Saturday, 16 May 2015

ARE YOU BEAUTIFUL?

(Pardon the cheesy title that sounds like some Dove campaign, heh)

So I stumbled upon this video today (although it was uploaded a year ago #slow) and thought it was quite thought-provoking.


Hmm, I guess this video struck a nerve because it's something that I can relate to. I used to be really insecure and self-conscious, and while I think I have improved tremendously, I still have my insecurities and self-doubt. Duh, who can ever be completely free from insecurities?

Maybe it's an Asian parent thing, but I could really relate to what she said. On hindsight, I never really cared about these traits until I was told to view them negatively. A lot of the things that I was conscious about, I only felt that way because I was told to see them as flaws that had to be corrected or removed.

I have been told I have a big nose and should pinch it every day to make it sharper (whut???), that I have terrible complexion and should apply all these facial products and went for facial treatments that hurt like a bitch, that my hair was dry like "干草" and should apply some hair treatment oil, or that I am too short (but no solutions to fix this, ha ha).

I know my mother meant well and was just providing suggestions or advice, and I certainly don't resent her for it. I don't think those comments were what made me insecure (because my insecurities were not looks-related), but they drew attention to what I would otherwise ignore. Growing up, I was especially self-conscious about my big nose and terrible complexion. I hated how smiling made my nose look even bigger, and how I always get oily skin and huge pores without fail.

I still dislike those particular traits of mine, but now, I just have the "this sucks but I was born like this and if you can't deal with it then too bad" mentality. If I ever have a boyfriend that tells me I need to put makeup or pull whatever stunt to hide my flaws because he finds it gross, then out the door he goes. Or at least I hope I will be 狠 enough to do so.

I think there's absolutely nothing wrong with putting on makeup and all that, because the act of doing so is not the root of the problem. I am starting to like putting on makeup because it's really quite fun, although I am still a complete noob. Makeup or no makeup, I guess the main focus is to accept yourself the way you are (ugh, so cheesy but it's true leh).

In fact, I think makeup can be empowering if you have the right mindset. It should never be a matter of hating your bare face and dying of shame should anyone ever catch you without makeup.

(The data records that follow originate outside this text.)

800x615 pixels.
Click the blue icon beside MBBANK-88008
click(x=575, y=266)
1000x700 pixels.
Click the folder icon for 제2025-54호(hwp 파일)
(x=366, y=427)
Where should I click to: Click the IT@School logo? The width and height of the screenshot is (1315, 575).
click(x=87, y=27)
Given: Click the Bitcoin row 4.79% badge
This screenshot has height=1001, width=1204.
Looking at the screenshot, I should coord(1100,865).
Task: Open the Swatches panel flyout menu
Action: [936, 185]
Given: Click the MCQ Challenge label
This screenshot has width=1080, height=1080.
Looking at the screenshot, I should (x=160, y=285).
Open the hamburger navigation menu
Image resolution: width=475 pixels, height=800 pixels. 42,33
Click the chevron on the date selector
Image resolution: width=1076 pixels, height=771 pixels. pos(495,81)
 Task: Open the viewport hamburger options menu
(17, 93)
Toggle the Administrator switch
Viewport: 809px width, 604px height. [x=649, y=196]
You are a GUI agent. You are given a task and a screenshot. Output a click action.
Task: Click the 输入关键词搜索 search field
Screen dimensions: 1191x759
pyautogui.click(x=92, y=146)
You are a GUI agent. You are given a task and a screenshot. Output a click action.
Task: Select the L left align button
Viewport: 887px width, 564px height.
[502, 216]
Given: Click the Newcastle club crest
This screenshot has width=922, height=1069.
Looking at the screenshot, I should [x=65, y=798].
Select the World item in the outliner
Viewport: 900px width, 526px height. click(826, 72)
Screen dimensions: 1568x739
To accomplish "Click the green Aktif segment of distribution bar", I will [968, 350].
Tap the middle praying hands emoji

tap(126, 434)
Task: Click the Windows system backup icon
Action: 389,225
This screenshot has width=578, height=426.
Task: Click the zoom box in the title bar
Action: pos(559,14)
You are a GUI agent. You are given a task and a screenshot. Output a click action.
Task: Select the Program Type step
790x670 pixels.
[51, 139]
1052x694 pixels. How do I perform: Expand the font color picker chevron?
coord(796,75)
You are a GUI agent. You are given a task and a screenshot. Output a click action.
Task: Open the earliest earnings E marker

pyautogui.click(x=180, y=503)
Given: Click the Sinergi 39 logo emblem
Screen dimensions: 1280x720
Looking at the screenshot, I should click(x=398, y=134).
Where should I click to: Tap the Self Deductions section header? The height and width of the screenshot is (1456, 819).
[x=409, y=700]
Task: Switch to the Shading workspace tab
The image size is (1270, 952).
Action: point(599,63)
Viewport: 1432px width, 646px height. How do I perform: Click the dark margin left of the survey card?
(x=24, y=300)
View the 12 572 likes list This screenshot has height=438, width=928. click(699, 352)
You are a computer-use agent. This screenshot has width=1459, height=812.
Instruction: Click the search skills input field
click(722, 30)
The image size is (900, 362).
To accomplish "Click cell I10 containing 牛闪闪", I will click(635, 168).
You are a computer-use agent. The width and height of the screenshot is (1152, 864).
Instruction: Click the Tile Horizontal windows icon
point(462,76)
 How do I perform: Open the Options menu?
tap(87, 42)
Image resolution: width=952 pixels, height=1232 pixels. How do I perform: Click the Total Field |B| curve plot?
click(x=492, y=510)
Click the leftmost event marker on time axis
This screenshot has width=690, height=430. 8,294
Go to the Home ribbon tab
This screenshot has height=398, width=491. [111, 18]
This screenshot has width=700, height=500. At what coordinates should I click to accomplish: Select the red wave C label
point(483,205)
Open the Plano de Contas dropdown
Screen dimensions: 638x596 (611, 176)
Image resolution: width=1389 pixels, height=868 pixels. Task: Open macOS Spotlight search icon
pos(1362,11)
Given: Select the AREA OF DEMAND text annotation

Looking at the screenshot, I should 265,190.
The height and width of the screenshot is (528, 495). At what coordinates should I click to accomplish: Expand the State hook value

Instead, it is rather empowering to know that you have this face of yours that is perfectly fine the way it is, but you also have the ability to use makeup to enhance your existing features should you wish to do so. And when you remove your makeup, you are still as amazing as ever, just without the additional layer of goop.

It's like, my phone is awesome and it can look nice with a cover, but it is still the same awesome phone when I remove the cover and I love it all the same. Did that analogy make any sense?

It applies to other things as well. There's nothing wrong with wanting to improve your complexion through whatever means, but you should keep in mind that there is also nothing wrong with having acne or big pores or oily skin.

I think we sometimes care too much about what others think of us, without realising that others are usually too caught up worrying about that exact same thing to actually critically judge you for such superficial details. And the few who do judge you, who cares what they think?

***

Okay, I am not sure if this entry was coherent because it's 2am and I don't know why I always tend to have such lengthy reflections only when it is past midnight. Probably time to sleep, because it's FASS Open Day tomorrow and I need all the energy I can garner for the 8 hours of talking tomorrow.

I will probably come back to proofread and edit this again some other time.

Zzz.

P.S. Yes I know the video is part of a play production, but the message remains the same, no?